Des garde-fous qui ne fonctionnent pas
Mais la chute de Carlos Ghosn est aussi celle du mythe de l’homme providentiel, ce PDG qui mériterait une rémunération astronomique au prétexte que sans lui tout s’effondre et dont le conseil d’administration avalisait les oukases. On en vient à s’interroger sur tous ces garde-fous qui ne fonctionnent pas. Carlos Ghosn dirigeait un grand groupe international dont l’État français était actionnaire. Malgré les votes de défiance des actionnaires sur les montants astronomiques de sa rémunération, c’est le Japon qui a mis fin à cette situation à haut risque.
Pourtant la bonne gouvernance est la clef d’un système qui fonctionne, rappelle la spécialiste Viviane de Beaufort, professeure à l’ESSEC et Directrice de Centre Européen de Droit Économique (CEDE). "Tout cela est révélateur d’un mal beaucoup plus profond. Si, sur le papier, les règles s’améliorent, en pratique la culture du chef tout-puissant empêche le conseil d’administration de jouer son rôle et d’exercer ses responsabilités. Les administrateurs doivent questionner et challenger le dirigeant. Visiblement ce n’était pas le cas mais Renault-Nissan est loin d’être un cas isolé", décrit-elle.
Dans une époque aussi compliquée que la nôtre, il serait bon de revoir le modèle du dirigeant masculin tout puissant et de mettre en place des gouvernances où la concertation et la diversité sont les deux principes de base. En début d’année on peut toujours rêver !

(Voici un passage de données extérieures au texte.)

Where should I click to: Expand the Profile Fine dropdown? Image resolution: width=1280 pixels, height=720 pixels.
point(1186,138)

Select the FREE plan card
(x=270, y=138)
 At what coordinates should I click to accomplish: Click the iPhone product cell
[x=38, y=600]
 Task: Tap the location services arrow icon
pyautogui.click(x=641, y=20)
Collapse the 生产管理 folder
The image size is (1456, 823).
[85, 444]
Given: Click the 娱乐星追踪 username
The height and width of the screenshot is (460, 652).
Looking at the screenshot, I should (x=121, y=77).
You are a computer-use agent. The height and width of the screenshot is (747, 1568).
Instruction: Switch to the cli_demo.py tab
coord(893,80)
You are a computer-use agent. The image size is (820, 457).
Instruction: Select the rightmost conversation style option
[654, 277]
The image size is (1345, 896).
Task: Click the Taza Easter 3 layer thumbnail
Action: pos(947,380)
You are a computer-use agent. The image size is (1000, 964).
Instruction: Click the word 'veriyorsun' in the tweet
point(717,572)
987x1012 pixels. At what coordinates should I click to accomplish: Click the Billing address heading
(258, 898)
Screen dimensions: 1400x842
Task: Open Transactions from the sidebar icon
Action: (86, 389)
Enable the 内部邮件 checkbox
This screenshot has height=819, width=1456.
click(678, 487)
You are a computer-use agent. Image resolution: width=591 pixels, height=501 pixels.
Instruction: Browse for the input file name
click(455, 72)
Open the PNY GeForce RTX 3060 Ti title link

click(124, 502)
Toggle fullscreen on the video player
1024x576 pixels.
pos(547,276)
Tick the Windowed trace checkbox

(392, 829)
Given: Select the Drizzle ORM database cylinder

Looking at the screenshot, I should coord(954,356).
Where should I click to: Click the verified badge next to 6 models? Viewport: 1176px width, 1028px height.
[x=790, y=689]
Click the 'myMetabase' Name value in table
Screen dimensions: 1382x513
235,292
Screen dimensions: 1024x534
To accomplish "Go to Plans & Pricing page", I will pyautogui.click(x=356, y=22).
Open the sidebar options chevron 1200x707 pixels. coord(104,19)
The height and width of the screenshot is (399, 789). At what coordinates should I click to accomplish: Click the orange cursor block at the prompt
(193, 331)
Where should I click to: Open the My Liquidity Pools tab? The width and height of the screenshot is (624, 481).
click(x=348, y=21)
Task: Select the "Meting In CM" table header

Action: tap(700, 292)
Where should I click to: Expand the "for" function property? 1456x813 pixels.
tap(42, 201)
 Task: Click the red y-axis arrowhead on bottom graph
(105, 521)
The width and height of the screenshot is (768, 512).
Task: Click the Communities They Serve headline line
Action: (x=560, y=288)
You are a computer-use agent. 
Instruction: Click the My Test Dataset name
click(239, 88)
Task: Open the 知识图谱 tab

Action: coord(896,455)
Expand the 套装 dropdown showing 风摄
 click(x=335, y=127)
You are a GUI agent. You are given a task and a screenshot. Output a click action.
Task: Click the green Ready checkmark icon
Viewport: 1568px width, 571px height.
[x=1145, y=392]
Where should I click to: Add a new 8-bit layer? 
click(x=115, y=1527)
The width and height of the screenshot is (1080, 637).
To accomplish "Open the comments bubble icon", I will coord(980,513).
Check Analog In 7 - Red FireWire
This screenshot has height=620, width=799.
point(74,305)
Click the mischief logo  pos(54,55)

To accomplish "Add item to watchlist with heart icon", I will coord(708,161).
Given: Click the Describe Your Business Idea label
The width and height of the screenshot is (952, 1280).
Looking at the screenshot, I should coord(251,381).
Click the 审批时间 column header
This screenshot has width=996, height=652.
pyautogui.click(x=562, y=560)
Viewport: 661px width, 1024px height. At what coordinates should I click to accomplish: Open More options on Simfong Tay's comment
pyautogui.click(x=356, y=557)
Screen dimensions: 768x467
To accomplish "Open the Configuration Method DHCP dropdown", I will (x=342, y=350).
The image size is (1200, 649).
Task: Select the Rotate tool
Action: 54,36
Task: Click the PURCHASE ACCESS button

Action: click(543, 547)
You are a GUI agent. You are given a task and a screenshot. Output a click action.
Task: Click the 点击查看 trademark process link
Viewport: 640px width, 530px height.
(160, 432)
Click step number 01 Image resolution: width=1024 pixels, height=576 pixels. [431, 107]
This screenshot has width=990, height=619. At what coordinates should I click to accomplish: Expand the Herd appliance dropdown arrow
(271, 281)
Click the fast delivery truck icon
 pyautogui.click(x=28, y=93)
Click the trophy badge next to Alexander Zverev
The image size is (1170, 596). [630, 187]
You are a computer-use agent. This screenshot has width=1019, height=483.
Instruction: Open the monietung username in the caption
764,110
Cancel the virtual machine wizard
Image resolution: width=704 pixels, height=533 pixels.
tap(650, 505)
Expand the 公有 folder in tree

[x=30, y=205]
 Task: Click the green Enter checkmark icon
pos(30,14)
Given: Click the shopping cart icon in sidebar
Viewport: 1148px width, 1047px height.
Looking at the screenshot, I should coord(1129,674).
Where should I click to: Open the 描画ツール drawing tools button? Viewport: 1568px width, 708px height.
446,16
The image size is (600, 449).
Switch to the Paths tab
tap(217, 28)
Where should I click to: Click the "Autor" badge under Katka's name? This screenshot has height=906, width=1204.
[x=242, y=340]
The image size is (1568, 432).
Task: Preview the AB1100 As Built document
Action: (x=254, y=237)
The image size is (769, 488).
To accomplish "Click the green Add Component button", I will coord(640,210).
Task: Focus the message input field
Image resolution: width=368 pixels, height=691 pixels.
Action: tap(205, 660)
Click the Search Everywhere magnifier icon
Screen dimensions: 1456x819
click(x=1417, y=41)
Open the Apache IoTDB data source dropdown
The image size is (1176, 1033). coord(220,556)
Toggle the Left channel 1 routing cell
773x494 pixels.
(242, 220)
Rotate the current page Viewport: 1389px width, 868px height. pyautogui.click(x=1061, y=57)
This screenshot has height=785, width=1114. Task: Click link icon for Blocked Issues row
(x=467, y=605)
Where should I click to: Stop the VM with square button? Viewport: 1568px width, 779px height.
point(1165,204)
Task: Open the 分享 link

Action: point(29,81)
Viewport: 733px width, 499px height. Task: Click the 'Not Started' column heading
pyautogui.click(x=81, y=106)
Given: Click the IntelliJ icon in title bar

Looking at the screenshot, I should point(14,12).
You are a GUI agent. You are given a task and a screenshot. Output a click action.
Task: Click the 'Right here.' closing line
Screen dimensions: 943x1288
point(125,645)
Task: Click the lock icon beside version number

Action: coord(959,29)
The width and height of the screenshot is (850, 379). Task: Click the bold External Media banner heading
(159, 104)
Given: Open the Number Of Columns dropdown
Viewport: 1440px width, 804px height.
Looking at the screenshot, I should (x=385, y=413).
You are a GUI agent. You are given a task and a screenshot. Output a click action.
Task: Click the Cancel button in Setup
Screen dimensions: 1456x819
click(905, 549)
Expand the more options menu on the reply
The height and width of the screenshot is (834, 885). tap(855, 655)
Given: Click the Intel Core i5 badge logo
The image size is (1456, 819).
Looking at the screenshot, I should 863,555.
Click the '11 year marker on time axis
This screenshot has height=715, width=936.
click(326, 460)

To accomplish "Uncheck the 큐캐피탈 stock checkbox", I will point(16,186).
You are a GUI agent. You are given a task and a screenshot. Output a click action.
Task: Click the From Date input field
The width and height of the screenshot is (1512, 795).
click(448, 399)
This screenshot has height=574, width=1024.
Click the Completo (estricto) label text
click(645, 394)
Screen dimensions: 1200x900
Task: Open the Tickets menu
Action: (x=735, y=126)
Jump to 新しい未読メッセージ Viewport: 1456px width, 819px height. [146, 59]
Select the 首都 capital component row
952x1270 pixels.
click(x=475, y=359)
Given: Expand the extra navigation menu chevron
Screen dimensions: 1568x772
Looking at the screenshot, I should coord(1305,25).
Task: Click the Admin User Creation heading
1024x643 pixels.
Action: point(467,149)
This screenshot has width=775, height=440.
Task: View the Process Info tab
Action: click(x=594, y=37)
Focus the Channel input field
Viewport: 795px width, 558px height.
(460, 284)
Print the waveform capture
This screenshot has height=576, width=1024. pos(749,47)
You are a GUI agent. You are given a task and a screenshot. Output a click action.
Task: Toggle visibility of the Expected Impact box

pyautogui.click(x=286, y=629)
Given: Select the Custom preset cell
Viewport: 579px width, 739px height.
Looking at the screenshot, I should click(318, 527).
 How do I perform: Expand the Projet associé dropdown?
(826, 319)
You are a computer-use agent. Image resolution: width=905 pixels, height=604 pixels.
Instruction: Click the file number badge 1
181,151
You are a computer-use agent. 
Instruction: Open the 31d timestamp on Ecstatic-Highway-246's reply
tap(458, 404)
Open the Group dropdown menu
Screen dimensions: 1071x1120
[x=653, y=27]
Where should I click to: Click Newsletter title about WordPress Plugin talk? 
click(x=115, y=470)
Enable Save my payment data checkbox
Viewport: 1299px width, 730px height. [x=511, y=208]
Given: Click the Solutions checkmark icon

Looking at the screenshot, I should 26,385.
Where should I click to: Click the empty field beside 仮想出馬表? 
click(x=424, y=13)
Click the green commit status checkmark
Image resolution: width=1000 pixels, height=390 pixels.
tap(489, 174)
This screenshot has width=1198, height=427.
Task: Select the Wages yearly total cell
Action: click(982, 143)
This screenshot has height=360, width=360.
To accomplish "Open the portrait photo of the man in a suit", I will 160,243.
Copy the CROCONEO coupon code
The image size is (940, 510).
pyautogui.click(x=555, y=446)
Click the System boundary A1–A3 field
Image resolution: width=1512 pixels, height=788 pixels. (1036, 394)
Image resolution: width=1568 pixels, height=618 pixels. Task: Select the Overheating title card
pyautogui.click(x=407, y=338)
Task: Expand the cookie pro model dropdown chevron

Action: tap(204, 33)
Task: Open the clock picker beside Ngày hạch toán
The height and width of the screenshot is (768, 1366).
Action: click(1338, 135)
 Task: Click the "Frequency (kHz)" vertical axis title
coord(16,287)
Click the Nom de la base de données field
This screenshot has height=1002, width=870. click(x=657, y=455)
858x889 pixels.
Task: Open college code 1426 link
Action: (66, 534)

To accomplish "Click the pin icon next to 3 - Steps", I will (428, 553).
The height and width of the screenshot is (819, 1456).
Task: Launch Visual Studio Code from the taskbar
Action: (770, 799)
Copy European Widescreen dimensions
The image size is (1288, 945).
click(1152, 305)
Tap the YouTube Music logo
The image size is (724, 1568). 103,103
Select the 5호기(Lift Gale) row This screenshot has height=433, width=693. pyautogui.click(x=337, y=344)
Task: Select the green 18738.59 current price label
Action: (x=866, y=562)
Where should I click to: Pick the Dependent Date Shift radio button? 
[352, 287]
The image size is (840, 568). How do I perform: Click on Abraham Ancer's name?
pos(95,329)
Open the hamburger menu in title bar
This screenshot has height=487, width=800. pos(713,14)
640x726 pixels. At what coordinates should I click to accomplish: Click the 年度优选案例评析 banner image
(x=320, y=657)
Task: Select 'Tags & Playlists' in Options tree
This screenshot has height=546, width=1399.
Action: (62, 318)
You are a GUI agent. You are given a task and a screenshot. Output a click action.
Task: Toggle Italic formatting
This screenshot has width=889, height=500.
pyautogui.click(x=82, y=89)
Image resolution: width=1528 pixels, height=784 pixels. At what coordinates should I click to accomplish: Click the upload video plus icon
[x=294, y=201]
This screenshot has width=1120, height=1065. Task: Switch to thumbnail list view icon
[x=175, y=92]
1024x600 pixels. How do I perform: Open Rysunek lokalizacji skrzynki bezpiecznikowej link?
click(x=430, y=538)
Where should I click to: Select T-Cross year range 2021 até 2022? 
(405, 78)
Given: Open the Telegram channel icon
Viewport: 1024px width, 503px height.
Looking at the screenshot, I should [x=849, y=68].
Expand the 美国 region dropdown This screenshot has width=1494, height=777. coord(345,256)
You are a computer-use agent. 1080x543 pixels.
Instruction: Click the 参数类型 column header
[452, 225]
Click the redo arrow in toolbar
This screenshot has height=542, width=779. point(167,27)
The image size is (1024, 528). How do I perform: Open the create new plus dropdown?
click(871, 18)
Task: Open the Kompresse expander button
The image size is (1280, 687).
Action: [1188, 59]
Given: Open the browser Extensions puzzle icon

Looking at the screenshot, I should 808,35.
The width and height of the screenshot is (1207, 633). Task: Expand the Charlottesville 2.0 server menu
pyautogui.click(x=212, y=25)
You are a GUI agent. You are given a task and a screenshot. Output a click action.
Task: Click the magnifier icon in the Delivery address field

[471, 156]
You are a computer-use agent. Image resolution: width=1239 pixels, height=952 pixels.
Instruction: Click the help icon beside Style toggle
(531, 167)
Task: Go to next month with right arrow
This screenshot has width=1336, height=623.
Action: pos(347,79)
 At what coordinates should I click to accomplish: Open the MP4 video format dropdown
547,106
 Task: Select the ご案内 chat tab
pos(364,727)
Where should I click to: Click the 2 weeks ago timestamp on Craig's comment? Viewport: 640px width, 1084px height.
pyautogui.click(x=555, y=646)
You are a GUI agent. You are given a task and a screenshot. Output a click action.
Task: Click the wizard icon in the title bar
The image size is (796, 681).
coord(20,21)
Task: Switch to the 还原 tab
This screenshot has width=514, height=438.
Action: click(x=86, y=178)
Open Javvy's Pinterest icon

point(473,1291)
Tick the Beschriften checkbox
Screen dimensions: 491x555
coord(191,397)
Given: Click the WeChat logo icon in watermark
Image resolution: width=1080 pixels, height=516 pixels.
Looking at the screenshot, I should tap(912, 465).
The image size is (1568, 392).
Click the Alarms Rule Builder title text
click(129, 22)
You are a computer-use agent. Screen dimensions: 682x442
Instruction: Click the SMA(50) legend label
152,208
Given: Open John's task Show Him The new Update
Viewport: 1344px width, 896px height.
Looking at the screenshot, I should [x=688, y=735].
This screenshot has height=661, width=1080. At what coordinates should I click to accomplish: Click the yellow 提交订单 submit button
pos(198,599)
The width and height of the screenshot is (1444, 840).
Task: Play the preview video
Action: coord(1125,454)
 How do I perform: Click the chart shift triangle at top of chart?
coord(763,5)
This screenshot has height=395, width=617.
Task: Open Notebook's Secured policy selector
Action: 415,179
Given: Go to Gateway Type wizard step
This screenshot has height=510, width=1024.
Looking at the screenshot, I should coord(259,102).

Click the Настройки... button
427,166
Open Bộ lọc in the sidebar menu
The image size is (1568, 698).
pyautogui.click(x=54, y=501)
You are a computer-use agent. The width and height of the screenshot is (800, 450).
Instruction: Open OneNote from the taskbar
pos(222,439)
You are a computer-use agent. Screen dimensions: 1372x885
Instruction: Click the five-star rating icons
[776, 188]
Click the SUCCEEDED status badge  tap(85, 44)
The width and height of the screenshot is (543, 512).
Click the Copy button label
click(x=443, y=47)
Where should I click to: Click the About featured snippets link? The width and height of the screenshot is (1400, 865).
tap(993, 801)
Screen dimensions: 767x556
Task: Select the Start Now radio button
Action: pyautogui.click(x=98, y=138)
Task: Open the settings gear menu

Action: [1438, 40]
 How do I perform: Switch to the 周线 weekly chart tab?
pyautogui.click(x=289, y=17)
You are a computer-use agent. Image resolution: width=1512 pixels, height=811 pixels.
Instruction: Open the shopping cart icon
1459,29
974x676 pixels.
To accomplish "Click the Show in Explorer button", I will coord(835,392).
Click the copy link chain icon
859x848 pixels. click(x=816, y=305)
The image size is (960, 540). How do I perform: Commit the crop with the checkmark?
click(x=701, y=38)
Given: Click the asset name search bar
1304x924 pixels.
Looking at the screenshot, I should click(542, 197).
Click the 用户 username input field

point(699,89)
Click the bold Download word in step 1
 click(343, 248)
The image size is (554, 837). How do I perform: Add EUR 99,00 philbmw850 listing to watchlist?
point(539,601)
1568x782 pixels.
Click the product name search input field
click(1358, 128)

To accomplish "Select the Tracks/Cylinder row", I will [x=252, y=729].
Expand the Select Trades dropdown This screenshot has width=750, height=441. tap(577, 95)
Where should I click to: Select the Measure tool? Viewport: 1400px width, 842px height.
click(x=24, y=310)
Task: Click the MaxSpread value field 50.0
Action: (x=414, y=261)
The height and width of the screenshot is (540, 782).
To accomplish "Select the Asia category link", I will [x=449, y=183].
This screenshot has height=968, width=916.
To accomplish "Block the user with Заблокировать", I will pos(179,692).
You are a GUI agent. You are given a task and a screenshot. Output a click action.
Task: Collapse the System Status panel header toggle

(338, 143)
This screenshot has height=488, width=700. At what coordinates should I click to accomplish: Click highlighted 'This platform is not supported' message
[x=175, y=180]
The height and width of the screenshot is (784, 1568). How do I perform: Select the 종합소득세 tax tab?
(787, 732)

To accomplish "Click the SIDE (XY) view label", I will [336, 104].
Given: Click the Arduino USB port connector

Anne-Catherine Husson-Traore, @AC_HT, Directrice générale de Novethic
Publié le 2 janvier 2020
Lundi 30 décembre, Carlos Ghosn, l'ancien PDG de l'alliance Renault-Nissan, a fui le Japon pour rejoindre le Liban, via un passage par la Turquie. Dans son pays d'origine, il devrait échapper à la justice nippone qui le poursuit pour fraude fiscale et malversations financières. Initialement modèle de réussite et moteur pour son industrie, le patron est devenu le symbole des risques d'une gouvernance sans vrais garde-fous.